:: Written task a ::
In the setup notes, which branch does `bl init` create to hold task JSON?

:: Passage ::
┏━━

If you resume and find one of your own tasks sitting in `review`, that's not a wait state — it means you stopped short last time. Run `bl close` from the repo root and finish it.
### First-time setup in a repo
`bl init` bootstraps a repo that has never used balls. It is not a no-op:
- If the repo has zero commits, it creates an initial commit so balls has something to anchor to.
- It creates a `balls/tasks` orphan state branch (non-stealth mode) where task JSON lives, separate from `main`'s history.
- It adds `.balls/config.json`, `.balls/plugins/.gitkeep`, and a `.gitignore` entry for runtime state, then commits them to the current branch (`balls: initialize`).
If you're scripting against a fresh repo, expect `bl init` to add one commit to whatever branch you're on. Make any pre-existing commit you want on main *before* running it.

┗━━

:: Items ::

┏━━

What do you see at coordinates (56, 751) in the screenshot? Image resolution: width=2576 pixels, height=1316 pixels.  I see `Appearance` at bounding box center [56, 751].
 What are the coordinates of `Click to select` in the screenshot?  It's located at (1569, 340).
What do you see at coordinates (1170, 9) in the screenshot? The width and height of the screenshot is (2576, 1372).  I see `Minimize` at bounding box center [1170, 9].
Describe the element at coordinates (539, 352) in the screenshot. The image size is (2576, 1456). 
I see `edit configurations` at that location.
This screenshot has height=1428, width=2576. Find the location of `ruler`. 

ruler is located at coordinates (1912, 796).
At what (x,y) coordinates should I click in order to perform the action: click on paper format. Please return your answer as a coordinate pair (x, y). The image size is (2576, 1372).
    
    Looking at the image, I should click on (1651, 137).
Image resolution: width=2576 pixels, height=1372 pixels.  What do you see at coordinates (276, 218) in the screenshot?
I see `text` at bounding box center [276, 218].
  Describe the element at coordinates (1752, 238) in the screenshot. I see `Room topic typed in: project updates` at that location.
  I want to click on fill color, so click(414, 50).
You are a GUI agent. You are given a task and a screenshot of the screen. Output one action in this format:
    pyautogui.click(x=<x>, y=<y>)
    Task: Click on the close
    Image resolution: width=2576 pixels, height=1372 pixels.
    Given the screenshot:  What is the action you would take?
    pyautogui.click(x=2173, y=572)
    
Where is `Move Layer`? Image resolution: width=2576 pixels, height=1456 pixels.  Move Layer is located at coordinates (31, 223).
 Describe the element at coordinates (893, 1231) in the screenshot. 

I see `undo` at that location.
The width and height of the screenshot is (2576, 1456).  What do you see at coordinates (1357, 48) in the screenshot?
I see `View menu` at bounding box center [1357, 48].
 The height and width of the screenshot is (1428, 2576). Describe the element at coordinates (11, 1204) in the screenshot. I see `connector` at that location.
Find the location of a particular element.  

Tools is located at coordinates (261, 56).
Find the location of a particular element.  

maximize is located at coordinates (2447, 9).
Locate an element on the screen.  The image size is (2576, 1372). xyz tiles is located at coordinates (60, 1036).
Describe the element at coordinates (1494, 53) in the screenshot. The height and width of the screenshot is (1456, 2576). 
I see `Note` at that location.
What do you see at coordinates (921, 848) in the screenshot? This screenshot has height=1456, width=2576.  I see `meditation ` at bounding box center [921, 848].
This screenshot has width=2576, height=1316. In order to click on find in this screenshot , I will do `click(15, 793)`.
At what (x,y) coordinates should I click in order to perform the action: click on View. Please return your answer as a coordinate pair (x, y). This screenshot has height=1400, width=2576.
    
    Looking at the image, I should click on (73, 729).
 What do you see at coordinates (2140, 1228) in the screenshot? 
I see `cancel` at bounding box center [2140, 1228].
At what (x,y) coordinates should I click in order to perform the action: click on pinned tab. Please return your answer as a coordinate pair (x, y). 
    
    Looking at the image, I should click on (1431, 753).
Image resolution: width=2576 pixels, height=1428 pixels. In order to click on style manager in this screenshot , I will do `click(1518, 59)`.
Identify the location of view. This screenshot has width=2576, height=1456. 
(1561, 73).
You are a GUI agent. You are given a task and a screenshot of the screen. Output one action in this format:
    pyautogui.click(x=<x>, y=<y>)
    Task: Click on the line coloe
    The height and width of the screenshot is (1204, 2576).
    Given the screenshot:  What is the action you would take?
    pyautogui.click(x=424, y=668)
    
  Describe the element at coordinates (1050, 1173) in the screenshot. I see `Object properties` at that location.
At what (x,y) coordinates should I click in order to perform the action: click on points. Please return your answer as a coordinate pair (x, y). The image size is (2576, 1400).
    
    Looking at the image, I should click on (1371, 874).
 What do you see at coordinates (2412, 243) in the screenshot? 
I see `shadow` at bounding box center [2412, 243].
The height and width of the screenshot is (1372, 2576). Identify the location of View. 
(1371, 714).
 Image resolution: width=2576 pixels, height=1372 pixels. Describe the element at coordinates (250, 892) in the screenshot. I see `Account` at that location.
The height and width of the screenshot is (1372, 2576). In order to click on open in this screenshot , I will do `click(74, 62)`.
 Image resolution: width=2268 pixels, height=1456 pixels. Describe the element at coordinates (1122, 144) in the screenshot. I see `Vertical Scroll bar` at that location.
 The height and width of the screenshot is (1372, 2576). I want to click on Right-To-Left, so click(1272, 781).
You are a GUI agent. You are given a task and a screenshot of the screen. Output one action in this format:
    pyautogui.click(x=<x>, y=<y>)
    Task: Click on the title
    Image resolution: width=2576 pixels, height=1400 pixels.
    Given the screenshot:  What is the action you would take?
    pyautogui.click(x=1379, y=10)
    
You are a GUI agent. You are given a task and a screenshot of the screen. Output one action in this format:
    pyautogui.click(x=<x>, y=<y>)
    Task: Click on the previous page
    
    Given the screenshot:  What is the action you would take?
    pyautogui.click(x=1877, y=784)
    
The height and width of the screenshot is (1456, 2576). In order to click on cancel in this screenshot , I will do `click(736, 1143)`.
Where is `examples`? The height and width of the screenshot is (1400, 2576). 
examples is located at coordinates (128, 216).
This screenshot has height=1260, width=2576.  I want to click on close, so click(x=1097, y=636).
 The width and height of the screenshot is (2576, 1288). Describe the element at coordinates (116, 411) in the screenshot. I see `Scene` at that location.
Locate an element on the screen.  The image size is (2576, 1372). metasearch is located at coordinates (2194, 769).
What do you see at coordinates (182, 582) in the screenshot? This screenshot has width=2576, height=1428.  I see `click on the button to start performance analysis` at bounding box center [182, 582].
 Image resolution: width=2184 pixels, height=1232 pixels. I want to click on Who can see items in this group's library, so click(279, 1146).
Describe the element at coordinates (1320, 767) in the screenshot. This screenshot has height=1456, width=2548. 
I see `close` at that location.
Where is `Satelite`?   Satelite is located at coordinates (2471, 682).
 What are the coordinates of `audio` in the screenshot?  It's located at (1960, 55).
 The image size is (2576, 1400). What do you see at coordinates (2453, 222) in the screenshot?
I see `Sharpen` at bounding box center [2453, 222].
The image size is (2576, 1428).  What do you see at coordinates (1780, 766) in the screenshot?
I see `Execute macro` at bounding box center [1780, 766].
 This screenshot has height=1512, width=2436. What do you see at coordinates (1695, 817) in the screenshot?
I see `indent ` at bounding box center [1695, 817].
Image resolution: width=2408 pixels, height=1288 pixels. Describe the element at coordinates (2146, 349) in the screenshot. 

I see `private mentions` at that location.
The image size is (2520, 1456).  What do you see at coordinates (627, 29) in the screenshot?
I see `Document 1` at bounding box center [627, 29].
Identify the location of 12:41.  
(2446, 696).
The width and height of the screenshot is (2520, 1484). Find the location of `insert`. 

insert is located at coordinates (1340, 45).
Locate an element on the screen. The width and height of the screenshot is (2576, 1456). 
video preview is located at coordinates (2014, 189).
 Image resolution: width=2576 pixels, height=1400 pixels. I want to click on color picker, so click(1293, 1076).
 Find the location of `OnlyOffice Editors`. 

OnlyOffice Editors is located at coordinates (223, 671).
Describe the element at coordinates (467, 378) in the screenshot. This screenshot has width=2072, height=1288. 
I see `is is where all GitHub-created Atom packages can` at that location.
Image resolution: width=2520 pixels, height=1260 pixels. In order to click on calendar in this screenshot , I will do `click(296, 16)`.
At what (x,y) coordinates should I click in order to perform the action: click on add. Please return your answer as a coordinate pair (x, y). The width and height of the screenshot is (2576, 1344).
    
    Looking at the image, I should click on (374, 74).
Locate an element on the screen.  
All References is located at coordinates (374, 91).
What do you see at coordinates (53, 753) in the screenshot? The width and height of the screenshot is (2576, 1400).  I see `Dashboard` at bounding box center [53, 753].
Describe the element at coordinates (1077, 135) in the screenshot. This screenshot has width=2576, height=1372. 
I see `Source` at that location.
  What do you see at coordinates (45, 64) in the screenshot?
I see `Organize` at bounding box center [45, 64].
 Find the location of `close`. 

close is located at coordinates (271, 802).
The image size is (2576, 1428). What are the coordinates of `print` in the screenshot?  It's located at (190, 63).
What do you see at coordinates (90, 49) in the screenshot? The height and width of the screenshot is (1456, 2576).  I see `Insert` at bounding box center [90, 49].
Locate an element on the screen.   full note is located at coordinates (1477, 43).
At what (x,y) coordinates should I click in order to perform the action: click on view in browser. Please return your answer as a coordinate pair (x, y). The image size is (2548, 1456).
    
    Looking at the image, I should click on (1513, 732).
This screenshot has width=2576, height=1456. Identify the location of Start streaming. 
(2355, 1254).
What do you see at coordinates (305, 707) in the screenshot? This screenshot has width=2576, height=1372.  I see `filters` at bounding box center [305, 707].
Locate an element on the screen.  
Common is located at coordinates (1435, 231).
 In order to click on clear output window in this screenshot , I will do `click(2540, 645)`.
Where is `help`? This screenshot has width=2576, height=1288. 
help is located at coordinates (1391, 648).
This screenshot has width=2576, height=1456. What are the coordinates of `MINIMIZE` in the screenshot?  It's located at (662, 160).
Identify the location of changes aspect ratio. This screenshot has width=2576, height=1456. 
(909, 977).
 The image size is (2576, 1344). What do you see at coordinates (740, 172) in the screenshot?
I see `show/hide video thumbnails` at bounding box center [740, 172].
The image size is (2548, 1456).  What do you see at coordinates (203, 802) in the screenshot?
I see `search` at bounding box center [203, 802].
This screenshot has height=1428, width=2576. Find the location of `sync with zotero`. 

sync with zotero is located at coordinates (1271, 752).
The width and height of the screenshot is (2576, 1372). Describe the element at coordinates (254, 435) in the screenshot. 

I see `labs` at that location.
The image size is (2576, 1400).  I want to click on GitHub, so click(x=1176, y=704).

┗━━

:: Written task b ::
Copy the entries word for word, from the line with "Describe the element at coordinates (1320, 767)" to the line with "center [2453, 222].", including both of those lines.

:: Task output a ::
A `balls/tasks` orphan state branch, in non-stealth mode.

:: Task output b ::
Describe the element at coordinates (1320, 767) in the screenshot. This screenshot has height=1456, width=2548. 
I see `close` at that location.
Where is `Satelite`?   Satelite is located at coordinates (2471, 682).
 What are the coordinates of `audio` in the screenshot?  It's located at (1960, 55).
 The image size is (2576, 1400). What do you see at coordinates (2453, 222) in the screenshot?
I see `Sharpen` at bounding box center [2453, 222].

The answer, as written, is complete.